Problems for extra practice
- Additional Problem: Let $p$ be a prime. Suppose that $p\equiv 1$ (mod $k$). Prove that there is an integer $a$ such that $\operatorname{ord}_{p}(a) = k$.
- Hint: By a theorem, there exists a primitive root $g$ of $p$, so $\operatorname{ord}_{p}(g) = p-1$. Our main hypothesis is equivalent to $k$ dividing $p-1$; try considering $a = g^{(p-1)/k}$.
Homework 11
Problems for practice (nothing to submit this time)
- Problem 1: Determine which of the following congruences have solution. You can use any method you want including Euler’s Criterion or properties of the Legendre symbol.
- $x^2 \equiv 8$ (mod $53$)
- $x^2 \equiv 54$ (mod $7$)
- $x^2 \equiv 15$ (mod $31$)
- $x^2 \equiv 625$ (mod $9973$)
- Problem 2: Compute each of the following using properties of the Legendre symbol (including quadratic reciprocity).

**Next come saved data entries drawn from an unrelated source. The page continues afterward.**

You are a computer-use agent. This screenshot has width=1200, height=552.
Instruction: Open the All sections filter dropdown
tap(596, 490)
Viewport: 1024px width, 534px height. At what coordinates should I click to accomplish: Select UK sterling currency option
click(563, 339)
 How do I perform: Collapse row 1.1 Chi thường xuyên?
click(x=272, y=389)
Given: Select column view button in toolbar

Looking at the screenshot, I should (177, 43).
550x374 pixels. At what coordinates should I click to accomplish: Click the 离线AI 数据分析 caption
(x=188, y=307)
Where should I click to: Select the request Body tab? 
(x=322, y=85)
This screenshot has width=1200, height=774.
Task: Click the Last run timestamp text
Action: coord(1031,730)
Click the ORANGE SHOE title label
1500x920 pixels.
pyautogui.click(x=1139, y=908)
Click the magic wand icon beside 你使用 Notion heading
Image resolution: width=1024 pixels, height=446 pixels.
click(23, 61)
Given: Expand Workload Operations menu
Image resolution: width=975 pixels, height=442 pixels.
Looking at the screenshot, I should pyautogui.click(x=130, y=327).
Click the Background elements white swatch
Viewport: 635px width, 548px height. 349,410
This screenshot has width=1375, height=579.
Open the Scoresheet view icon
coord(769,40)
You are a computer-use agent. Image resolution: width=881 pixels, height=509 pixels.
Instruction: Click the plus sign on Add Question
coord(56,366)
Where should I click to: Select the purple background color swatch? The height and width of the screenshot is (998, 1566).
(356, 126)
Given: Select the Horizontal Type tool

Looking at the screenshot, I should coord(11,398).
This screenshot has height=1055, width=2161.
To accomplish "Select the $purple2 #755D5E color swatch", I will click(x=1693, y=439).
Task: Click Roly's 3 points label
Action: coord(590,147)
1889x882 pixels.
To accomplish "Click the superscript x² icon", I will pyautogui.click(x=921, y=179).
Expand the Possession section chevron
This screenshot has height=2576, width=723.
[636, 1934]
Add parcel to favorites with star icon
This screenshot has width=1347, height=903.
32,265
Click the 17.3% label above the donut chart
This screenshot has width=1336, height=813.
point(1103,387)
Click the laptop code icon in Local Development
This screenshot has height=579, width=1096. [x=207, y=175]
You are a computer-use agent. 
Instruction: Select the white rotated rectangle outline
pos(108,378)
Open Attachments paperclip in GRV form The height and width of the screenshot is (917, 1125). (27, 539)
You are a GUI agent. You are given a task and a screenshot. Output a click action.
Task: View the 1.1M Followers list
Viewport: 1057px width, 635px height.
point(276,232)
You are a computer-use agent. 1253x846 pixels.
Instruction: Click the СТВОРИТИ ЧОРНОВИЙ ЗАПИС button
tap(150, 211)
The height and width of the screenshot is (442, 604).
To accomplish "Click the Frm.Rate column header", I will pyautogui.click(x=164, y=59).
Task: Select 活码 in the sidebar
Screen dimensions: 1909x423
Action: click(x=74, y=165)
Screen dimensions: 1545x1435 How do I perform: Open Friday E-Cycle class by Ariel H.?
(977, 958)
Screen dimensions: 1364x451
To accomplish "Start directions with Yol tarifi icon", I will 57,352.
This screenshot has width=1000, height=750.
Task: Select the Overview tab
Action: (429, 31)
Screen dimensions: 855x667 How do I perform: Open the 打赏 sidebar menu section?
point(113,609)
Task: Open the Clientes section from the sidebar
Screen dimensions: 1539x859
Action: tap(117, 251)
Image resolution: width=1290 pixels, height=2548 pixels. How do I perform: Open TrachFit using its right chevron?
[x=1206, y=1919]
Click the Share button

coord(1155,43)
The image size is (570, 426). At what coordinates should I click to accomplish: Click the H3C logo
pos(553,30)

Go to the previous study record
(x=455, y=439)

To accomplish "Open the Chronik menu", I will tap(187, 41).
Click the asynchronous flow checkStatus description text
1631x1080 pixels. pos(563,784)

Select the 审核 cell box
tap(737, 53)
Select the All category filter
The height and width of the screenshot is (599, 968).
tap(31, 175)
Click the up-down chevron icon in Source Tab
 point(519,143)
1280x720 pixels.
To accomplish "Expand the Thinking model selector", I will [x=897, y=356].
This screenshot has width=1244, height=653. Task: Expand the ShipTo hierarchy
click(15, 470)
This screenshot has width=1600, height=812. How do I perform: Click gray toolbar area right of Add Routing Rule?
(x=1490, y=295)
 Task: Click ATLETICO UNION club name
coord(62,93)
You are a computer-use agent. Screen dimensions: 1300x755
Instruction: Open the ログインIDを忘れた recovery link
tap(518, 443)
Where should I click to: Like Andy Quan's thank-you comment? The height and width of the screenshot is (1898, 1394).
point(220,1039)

- $\left(\frac{33}{71}\right)$
- $\left(\frac{34}{71}\right)$
- $\left(\frac{35}{71}\right)$
- $\left(\frac{36}{71}\right)$
- Problem 3: Find all solutions to $x^2\equiv 14$ (mod $31$) or explain why none exist.
- Problem 4: Determine if $x^2+57x-21 \equiv 0$ (mod $59$) has solutions or not.
- Hint: Try “completing the square”, but you will need to change the coefficient of $x$ first so that you can divide it by $2$.
Problems for extra practice
- Additional Problem: Consider the sequence \(3,6,11,18,27,38,\ldots,n^2+2,\ldots\) Are any of the terms of this infinite sequence divisible by 113? Explain. (If your answer is yes, you do NOT need to find which terms are divisible by 113.)
- Additional Problem: Develop and prove a theorem, similar to Theorems 5 and 6, for computing $\left(\frac{-2}{p}\right)$. Your theorem should have the form:
“Let $p$ be an odd prime. Then $\left(\frac{-2}{p}\right) = 1$ if [something is true about $p$ mod 8] and $\left(\frac{-2}{p}\right) = -1$ if [something else is true about $p$ mod $8$].”